1
votes

I have a simple map reduce job where I am building reverse index.

My mapper works correctly (I checked that) and outputs the key pair of word and docID:TFIDF value:

Mapper (only the output shown):

context.write(new IntWritable(wordIndex), new Text(index + ":" + tfidf));

The only job of reducer is to combine these values. This is my implementation:

public static class IndexerReducer extends Reducer<Text, IntWritable, IntWritable, Text>
    {
        public void reduce(IntWritable key, Iterable<Text> values, Context context) throws IOException, InterruptedException
        {

            StringBuilder sb = new StringBuilder();

            for (Text value : values)
            {
                sb.append(value.toString() + " ");
            }

            context.write(key, new Text(sb.toString()));
        }
    }

However, it does not combine anything and the output looks basically the same as form the mapper. There are lines in the output with same key although the reducer was supposed to combine them - basically all the keys in the output file are supposed to be unique when using reducer, right?

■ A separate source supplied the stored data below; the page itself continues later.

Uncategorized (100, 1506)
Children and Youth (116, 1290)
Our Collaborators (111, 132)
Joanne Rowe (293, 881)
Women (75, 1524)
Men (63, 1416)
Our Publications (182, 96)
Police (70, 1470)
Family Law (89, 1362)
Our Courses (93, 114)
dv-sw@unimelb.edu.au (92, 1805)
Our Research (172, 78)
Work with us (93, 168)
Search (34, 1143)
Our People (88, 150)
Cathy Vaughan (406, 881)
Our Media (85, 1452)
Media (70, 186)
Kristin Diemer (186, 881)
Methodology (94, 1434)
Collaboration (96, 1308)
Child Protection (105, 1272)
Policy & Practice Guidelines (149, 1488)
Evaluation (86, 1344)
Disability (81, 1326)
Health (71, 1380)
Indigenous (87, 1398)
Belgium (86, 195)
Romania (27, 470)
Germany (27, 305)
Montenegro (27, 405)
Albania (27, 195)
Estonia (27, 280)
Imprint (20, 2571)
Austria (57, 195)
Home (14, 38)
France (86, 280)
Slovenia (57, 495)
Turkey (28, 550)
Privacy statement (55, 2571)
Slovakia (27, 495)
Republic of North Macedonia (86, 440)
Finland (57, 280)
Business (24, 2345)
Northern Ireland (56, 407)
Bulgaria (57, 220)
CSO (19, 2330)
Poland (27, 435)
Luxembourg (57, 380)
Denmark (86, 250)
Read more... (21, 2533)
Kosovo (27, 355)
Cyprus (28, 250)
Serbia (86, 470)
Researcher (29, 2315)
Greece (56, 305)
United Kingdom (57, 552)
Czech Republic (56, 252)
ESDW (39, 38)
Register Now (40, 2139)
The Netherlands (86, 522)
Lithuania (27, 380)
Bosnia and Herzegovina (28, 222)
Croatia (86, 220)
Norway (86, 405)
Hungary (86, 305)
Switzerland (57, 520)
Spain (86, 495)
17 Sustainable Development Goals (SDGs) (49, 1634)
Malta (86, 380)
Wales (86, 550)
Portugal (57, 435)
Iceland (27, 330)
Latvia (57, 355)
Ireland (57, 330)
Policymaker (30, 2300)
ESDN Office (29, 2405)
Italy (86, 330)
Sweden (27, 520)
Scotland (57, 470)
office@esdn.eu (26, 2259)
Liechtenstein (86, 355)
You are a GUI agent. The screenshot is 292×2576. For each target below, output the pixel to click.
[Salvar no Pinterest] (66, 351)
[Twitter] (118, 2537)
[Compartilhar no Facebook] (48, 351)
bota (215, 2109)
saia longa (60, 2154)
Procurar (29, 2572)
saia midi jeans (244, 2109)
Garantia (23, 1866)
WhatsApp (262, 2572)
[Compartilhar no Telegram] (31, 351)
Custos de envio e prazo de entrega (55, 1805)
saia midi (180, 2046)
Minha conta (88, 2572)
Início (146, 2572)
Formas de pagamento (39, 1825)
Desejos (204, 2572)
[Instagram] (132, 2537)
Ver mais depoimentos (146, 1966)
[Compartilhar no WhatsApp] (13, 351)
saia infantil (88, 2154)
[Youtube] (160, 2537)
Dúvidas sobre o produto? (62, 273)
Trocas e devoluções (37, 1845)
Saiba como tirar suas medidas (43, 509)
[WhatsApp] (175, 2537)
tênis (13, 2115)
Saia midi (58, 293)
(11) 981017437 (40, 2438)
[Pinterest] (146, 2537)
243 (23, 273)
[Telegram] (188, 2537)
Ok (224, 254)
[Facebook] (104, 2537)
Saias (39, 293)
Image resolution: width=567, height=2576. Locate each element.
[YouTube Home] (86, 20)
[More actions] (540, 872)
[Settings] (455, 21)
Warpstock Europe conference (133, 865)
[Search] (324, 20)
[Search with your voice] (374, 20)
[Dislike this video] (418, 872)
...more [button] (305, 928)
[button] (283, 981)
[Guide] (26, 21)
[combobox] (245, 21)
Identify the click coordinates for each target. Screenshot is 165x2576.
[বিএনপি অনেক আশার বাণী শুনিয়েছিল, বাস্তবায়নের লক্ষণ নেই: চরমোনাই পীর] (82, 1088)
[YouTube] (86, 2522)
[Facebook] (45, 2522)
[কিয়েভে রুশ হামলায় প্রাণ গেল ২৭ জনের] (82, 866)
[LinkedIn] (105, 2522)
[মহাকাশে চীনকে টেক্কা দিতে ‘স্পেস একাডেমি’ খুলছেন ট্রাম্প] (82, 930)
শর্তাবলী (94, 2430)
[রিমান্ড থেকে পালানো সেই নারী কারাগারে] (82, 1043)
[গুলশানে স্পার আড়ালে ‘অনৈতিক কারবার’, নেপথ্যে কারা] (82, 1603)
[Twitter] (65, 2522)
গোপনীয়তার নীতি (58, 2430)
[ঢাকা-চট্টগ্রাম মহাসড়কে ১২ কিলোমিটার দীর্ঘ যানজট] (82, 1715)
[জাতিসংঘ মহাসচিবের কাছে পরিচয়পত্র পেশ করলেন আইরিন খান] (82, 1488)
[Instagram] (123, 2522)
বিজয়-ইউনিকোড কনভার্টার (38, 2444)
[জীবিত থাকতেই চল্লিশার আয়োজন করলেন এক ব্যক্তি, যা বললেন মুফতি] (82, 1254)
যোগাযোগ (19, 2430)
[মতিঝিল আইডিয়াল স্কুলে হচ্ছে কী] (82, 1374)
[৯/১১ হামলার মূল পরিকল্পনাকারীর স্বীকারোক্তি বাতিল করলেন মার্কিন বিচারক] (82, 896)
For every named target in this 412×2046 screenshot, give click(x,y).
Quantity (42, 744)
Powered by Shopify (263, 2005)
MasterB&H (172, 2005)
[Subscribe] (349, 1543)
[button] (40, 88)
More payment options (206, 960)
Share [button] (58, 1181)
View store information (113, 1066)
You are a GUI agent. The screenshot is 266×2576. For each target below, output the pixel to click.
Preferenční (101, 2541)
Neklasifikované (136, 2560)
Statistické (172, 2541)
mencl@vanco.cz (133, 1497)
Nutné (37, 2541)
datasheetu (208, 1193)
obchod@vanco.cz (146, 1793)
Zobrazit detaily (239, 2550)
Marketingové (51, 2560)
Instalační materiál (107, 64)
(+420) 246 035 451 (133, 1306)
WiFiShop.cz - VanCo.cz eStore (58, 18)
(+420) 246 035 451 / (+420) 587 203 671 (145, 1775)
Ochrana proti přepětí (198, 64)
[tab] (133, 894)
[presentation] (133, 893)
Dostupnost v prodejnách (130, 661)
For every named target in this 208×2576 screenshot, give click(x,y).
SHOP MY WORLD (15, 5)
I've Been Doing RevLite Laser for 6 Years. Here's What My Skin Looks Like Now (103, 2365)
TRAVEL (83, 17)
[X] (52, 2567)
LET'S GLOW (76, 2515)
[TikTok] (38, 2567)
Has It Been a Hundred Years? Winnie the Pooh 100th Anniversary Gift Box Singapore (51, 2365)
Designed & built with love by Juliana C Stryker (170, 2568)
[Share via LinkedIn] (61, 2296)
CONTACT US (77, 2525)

This is a sample of how my reducer output looks like (note that this is simplified example):

1 15:2.1
1 13:4.3
2 9:9.3
2 43:7.9
etc

I expected this:

1 15:2.1 13:4.3
2 9:9.3 43:7.9

For sake of completeness, I am including the run method:

@Override
    public int run(String[] arguments) throws Exception {
        ArgumentParser parser = new ArgumentParser("TextPreprocessor");

        parser.addArgument("input", true, true, "specify input directory");
        parser.addArgument("output", true, true, "specify output directory");

        parser.parseAndCheck(arguments);

        Path inputPath = new Path(parser.getString("input"));
        Path outputDir = new Path(parser.getString("output"));

        // Create configuration.
        Configuration conf = getConf();

        // add distributed file with vocabulary
        DistributedCache
                .addCacheFile(new URI("/user/myslima3/vocab.txt"), conf);

        // Create job.
        Job job = new Job(conf, "WordCount");
        job.setJarByClass(IndexerMapper.class);

        // Setup MapReduce.
        job.setMapperClass(IndexerMapper.class);
        job.setReducerClass(IndexerReducer.class);

        // Sort the output words in reversed order.
        job.setSortComparatorClass(WordCountComparator.class);


        job.setNumReduceTasks(1);

        // Specify (key, value).
        job.setMapOutputKeyClass(IntWritable.class);
        job.setMapOutputValueClass(Text.class);
        job.setOutputKeyClass(IntWritable.class);
        job.setOutputValueClass(Text.class);

        // Input.
        FileInputFormat.addInputPath(job, inputPath);
        job.setInputFormatClass(TextInputFormat.class);

        // Output.
        FileOutputFormat.setOutputPath(job, outputDir);
        job.setOutputFormatClass(TextOutputFormat.class);

        FileSystem hdfs = FileSystem.get(conf);

        // Delete output directory (if exists).
        if (hdfs.exists(outputDir))
            hdfs.delete(outputDir, true);

        // Execute the job.
        return job.waitForCompletion(true) ? 0 : 1;
    }

I would be glad for any hint about what is going on. I am new to map reduce. Thanks for any debugging tips!

2

2 Answers

4
votes

Always use the @Override annotation.

You defined

public static class IndexerReducer extends Reducer<Text, IntWritable, IntWritable, Text>

Then your reduce method must look like that

@Override
public void reduce(Text key, Iterable<IntWritable> values, Context context) throws IOException, InterruptedException
0
votes

@context is NOT org.apache.hadoop.mapreduce.Reducer.Context type. Our Reducer has our own Inner Class type of Context. So do NOT USE "org.apache.hadoop.mapreduce.Reducer.Context", just use "Context" This will make sure @Override can be added to reduce function without error.